*** Excerpted data Section Begins ***

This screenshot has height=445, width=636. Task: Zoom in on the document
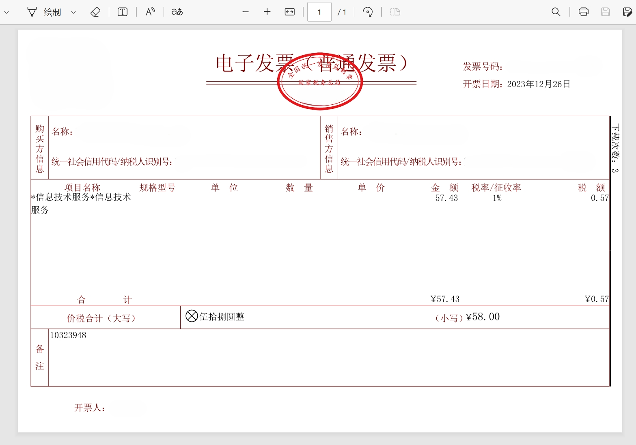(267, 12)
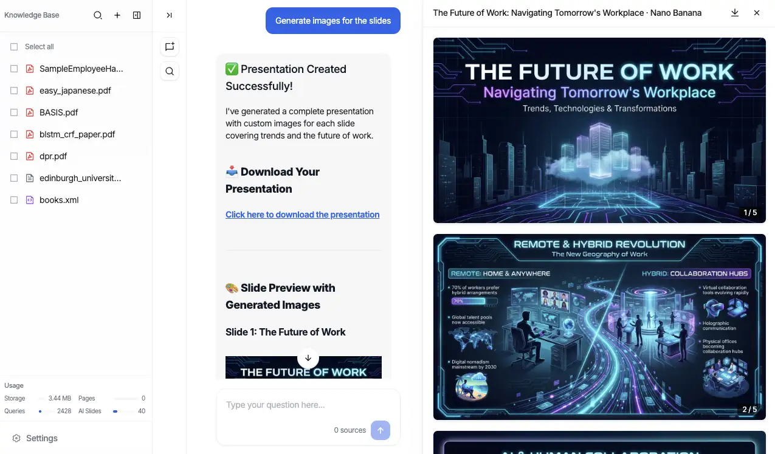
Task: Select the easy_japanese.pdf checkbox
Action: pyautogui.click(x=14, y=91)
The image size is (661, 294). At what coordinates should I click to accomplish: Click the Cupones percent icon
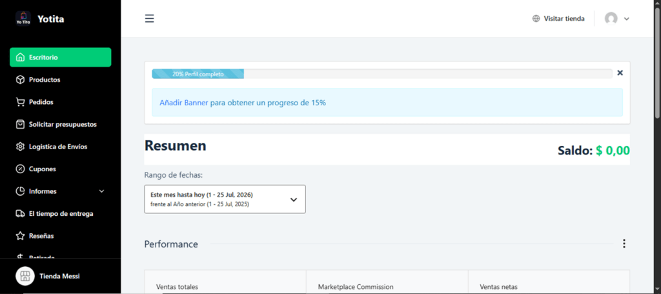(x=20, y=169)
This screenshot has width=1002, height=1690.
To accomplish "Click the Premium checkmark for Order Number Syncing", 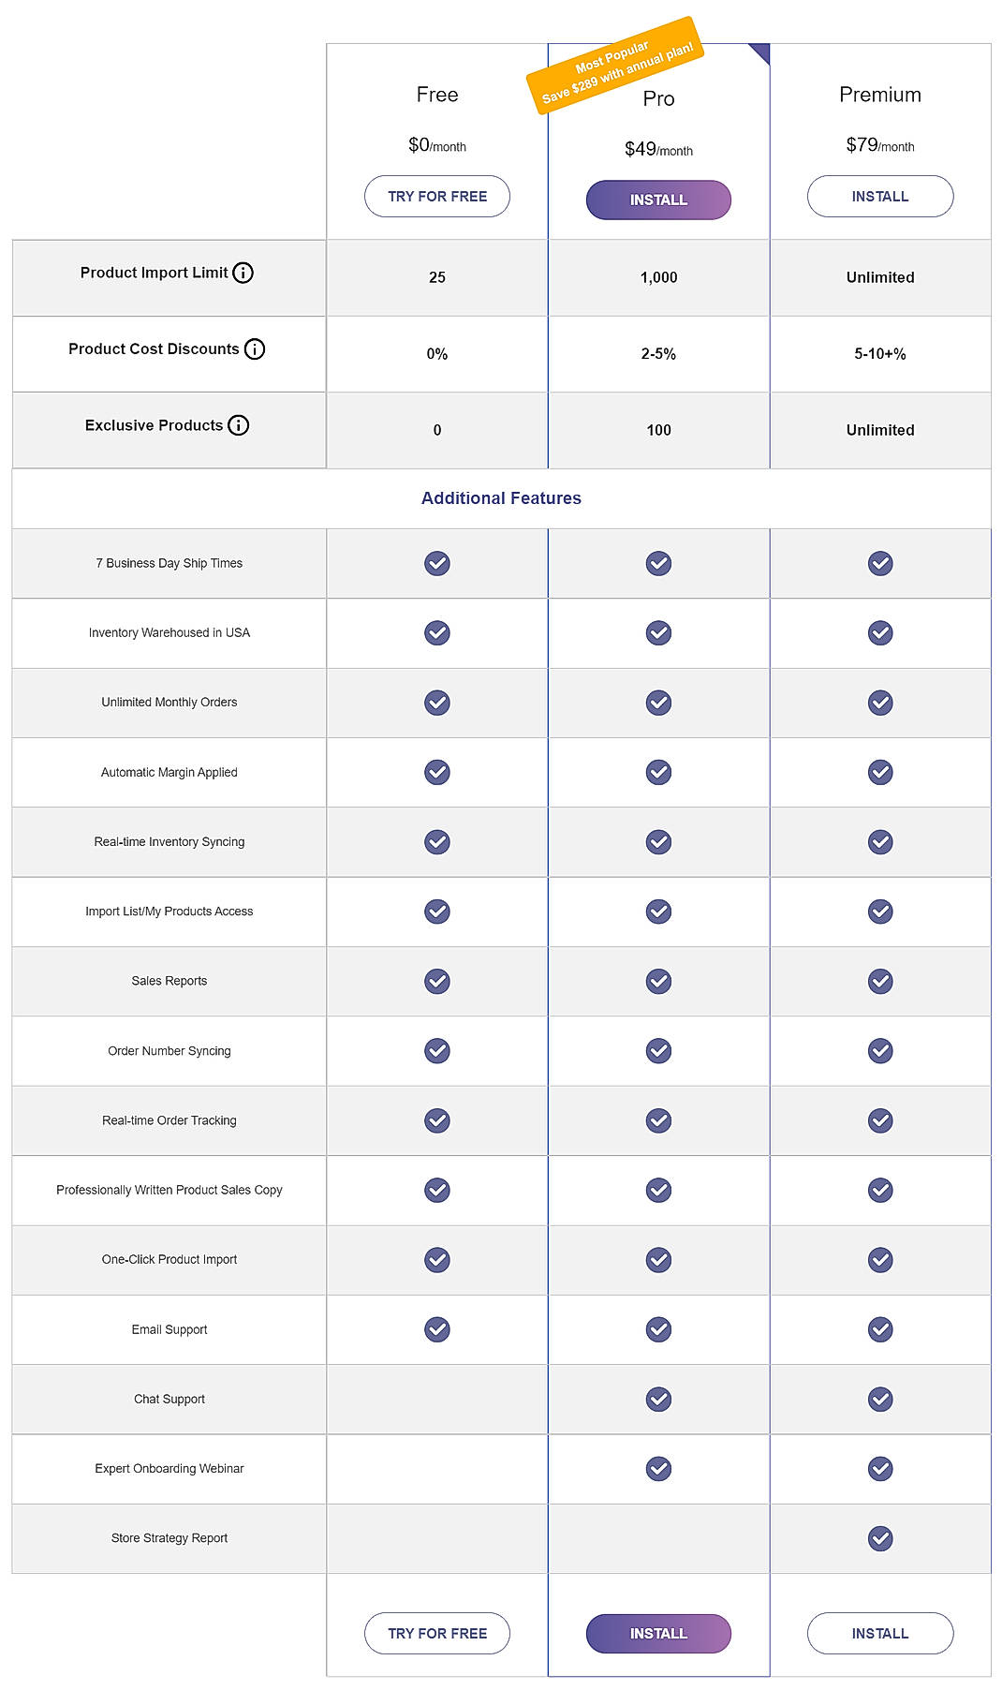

*** Excerpted data Section Ends ***
*** Excerpted data Section Begins ***

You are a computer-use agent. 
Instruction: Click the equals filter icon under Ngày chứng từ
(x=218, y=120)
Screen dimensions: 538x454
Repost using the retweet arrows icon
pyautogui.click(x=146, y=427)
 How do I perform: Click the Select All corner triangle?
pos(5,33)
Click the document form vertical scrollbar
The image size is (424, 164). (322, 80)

*** Excerpted data Section Ends ***

→ Work required
Find the line with "The image size is (661, 294)." in the data above, and from there retype each line exactly through the line with "the Premium checkmark", skipping the pictures along the way.

→ Output
The image size is (661, 294). At what coordinates should I click to accomplish: Click the Cupones percent icon
(x=20, y=169)
This screenshot has width=1002, height=1690.
To accomplish "Click the Premium checkmark for Order Number Syncing", 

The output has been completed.